On the culinary properties of coffee and wine.

Thanks to the impact that coffee and wine have on my taste buds, breakfast turns me into a speed freak. Steak, meanwhile, converts me into a temporary alcoholic — at least until it’s gone.

Put me in front of a greasy or sweet breakfast, and I’m going to drink coffee like it’s oxygen. This is how my body extracts maximum pleasure from the muffin or omelet I’m chewing — by bathing my mouthful in coffee. The coffee’s acidic bitterness makes the flavors of the food stand out and completes the meal. I’ve researched this relationship at many a greasy-spoon diner, where servers endlessly circle to keep your cup full. What the coffee lacks in quality, it makes up for in quantity. That’s important when you’re eating with a beverage condiment, because the last thing you want is for that well to dry up.

Later in the day, there are many foods that essentially command me to drink wine. If I’m chewing a succulent piece of meat, for example, I need to be drinking wine at exactly the same time. Otherwise I get distressed, like an addict in withdrawal.

While there are many foods that go well with wine, only one, meat, will make me drink wine like a dehydration victim would drink Gatorade. When meat and wine are available, it is a scientific fact that I will be stuffed and wasted. And that is pretty much the only time you will see me wasted.

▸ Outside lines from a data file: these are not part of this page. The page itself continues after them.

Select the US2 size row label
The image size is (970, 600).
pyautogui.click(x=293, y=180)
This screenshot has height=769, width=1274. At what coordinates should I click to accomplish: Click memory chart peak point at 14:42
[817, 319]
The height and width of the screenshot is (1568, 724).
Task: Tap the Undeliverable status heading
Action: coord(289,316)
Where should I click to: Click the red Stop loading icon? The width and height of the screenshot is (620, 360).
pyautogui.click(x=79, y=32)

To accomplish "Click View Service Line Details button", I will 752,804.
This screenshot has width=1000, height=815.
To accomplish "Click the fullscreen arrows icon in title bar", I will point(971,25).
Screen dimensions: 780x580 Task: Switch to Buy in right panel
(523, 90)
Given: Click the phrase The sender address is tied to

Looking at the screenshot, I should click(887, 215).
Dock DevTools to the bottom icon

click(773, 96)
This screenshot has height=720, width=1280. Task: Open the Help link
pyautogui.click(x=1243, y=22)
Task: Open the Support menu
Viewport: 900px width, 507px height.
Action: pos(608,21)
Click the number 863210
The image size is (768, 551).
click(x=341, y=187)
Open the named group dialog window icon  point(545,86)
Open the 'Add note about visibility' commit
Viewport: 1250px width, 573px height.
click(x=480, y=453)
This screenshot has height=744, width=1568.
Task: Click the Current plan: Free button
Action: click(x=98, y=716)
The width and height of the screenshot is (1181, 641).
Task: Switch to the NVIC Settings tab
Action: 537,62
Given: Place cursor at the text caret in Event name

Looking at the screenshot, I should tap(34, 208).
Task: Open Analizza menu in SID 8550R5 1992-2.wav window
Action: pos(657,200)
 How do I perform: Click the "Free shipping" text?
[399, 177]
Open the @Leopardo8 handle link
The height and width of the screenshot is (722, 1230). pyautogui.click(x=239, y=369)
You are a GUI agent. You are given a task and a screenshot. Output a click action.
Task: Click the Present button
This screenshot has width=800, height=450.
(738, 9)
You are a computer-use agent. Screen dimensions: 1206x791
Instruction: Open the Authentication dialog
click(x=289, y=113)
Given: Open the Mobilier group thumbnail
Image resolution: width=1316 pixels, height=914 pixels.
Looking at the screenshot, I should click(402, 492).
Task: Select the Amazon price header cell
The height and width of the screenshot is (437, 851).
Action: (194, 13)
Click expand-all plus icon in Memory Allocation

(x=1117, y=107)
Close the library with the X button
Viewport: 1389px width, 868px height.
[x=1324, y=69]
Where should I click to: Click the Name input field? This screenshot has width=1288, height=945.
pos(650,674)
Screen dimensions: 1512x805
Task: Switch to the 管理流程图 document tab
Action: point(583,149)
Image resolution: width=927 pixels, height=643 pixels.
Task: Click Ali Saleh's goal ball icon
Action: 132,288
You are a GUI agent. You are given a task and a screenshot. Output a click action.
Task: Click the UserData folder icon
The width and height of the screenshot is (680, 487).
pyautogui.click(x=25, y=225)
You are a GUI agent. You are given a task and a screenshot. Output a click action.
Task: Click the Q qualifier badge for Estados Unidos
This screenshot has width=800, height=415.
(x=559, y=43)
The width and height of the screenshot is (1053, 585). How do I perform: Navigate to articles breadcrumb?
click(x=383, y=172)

Other than producing buzzes, coffee and wine otherwise seem completely different. But if you look beneath the surface you can see that they are competing for the same niche in the ecosystem of your dining table: the acidic beverage niche.

Acidity serves to enhance the pleasure derived from fatty foods. The fat coats your taste buds and the acid washes that fat away, exposing and stimulating the taste buds and creating fireworks of juxtaposition. If necessary, you may have to adjust fat levels to achieve this balance. I generally do so with mayonnaise.

This principle of creative tension is at the heart of established pairings like wine with cheese, coffee with cream, and 10,000 other flavor combinations.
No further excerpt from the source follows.